Compute AI Machine Learning (ML)AI Timelines

How long it will be before humanity is capable of creating general AI is an important factor in discussions of the importance of doing AI alignment research as well as discussions of which research avenues have the best chance of success. One frequently discussed model for estimating AI timelines is that AI capabilities progress is essentially driven by growing compute capabilities. For example, the OpenAI article on AI and Compute presents a compelling narrative, which shows a trend of well-known results in machine learning using exponentially more compute over time. This is an interesting model because if valid we can do some quantitative forecasting, due to somewhat smooth trends in compute metrics which can be extrapolated. However, I think there are a number of reasons to suspect AI progress to be driven more by engineer and researcher effort than compute.

I think there’s a spectrum of models between:

We have an abundance of ideas that aren’t worth the investment to try out yet. Advances in compute capability unlock progress by make researching more expensive techniques economically feasible. We’ll be able to create general AI soon after we have enough compute to do it.
Research proceeds at its own pace and makes use of as much compute is convenient to save researcher time on optimization and achieve flashy results. We’ll be able to create general AI once we come up with all the right ideas behind it, and either:
- We’ll already have enough compute to do it
- We won’t have enough compute and we’ll start optimizing, invest more in compute, and possibly start truly being bottlenecked on compute progress.

My research hasn’t pointed too solidly in either direction, but below I discuss a number of the reasons I’ve thought of that might point towards compute not being a significant driver of progress right now.

There’s many ways to train more efficiently that aren’t widely used

Starting October of 2017, the Stanford DAWNBench contest challenged teams to come up with the fastest and cheapest ways to train neural nets to solve certain tasks.

The most interesting was the ImageNet training time contest. The baseline entry took 10 days and cost $1112; less than one year later the best entries (all by the fast.ai team) were down to 18 minutes for $35, 19 minutes for $18 or 30 minutes for $14[^1]. This is ~800x faster and ~80x cheaper than the baseline.

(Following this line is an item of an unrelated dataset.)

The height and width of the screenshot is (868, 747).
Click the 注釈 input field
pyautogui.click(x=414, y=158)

Some of this was just using more and better hardware, the winning team used 128 V100 GPUs for 18 minutes and 64 for 19 minutes, versus eight K80 GPUs for the baseline. However, substantial improvements were made even on the same hardware. The training time on a p3.16xlarge AWS instance with eight V100 GPUs went down from 15 hours to 3 hours in 4 months. The training time on a single Google Cloud TPU went down from 12 hours to 3 hours as the Google Brain team tuned their training and incorporated ideas from the fast.ai team. An even larger improvement was seen on the CIFAR10 contest recently, with times on a p3.2xlarge improving by 60x with the accompanying blog series still mentioning multiple improvements left on the table due to effort constraints. He also speculates that many of the optimizations would also improve the ImageNet version.

The main techniques used for fast training were all known techniques: progressive resizing, mixed precision training, removing weight decay from batchnorms, scaling up batch size in the middle of training, and gradually warming up the learning rate. They just required engineering effort to implement and weren’t already implemented in the library defaults.

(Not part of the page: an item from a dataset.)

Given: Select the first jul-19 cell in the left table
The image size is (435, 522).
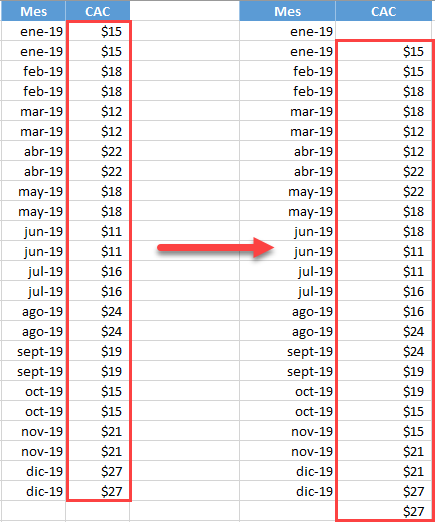Looking at the screenshot, I should pos(33,271).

Similarly, the improvement due to scaling from eight K80s to many machines with V100s was partially hardware but also required lots of engineering effort to implement: using mixed precision fp16 training (required to take advantage of the V100 Tensor Cores), efficiently using the network to transfer data, implementing the techniques required for large batch sizes, and writing software for supervising clusters of AWS spot instances.

These results seem to show that it’s possible to train much faster and cheaper by applying knowledge and sufficient engineering effort. Interestingly not even a team at Google Brain working to show off TPUs initially had all the code and knowledge required to get the best available performance, and had to gradually work for it.

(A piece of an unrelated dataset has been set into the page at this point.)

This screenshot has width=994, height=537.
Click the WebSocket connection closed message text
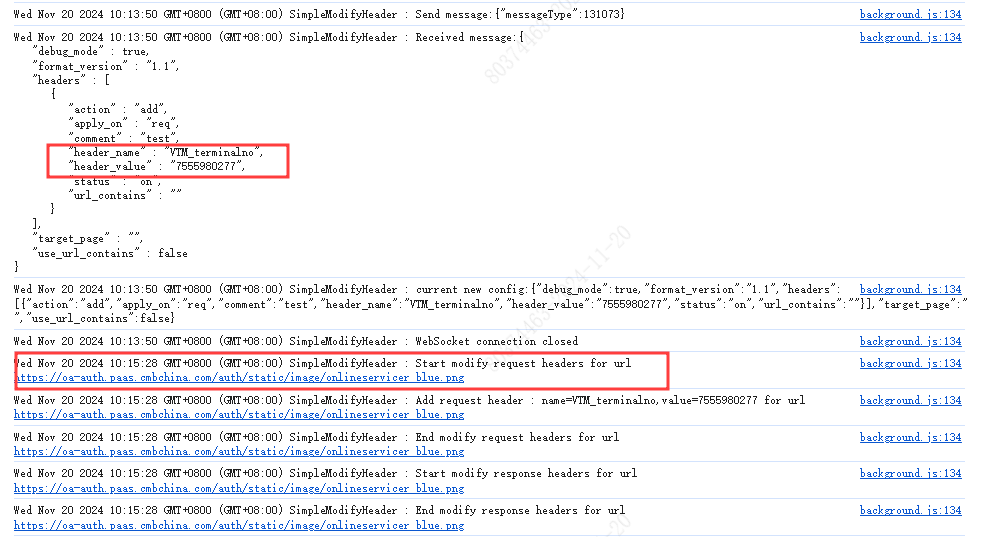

I would suspect that in a world where we were bottlenecked hard on training times that these techniques would be more widely known about and applied, and implementations of them readily available for every major machine learning library. Interestingly, in postscripts to both of his articles on how fast.ai managed to achieve such fast times, Jeremy Howard notes that he doesn’t believe large amounts of compute are required for important ML research, and notes that many foundational discoveries were available with little compute.

[^1]: Using spot/preemptible instance pricing instead of the on-demand pricing the benchmark page lists, due to much lower prices and the lack of need for on-demand instances given the short time. The authors of the winning solution wrote software to effectively use spot instances and actually used them for their tests. It may seem unfair to use spot prices for the winning solution but not for the baseline, but a lot of the improvement in the contest came from actually using all the techniques for faster/cheaper training available despite inconvenience, and they had to write software to easily use spot instances and had short enough training times that it was viable without fancy software to automatically transfer training to new machines.

Hyperparameter grid searches are inefficient

I’ve heard hyperparameter grid searches mentioned as a reason why ML research needs way more compute than it would appear based on the training time of the models used. However, I can also see the use of grid searches as evidence of an abundance of compute rather than a scarcity.

As far as I can tell it’s possible to find hyperparameters much more efficiently than a grid search, it just takes more human time and engineering implementation effort. There’s a large literature of more efficient hyperparameter search methods but as far as I can tell they aren’t very popular (I’ve never heard of anyone using one in practice, and all open source implementations of these kind of things I can find have few Github stars).

Researcher Leslie Smith also has a number of papers with little-used ideas on principled approaches to choosing and searching for optimal hyperparameters with much less effort, including a fast automatic procedure for finding optimal learning rates. This suggests that it’s possible to substitute hyperparameter search time for more engineering, human decision-making and research effort.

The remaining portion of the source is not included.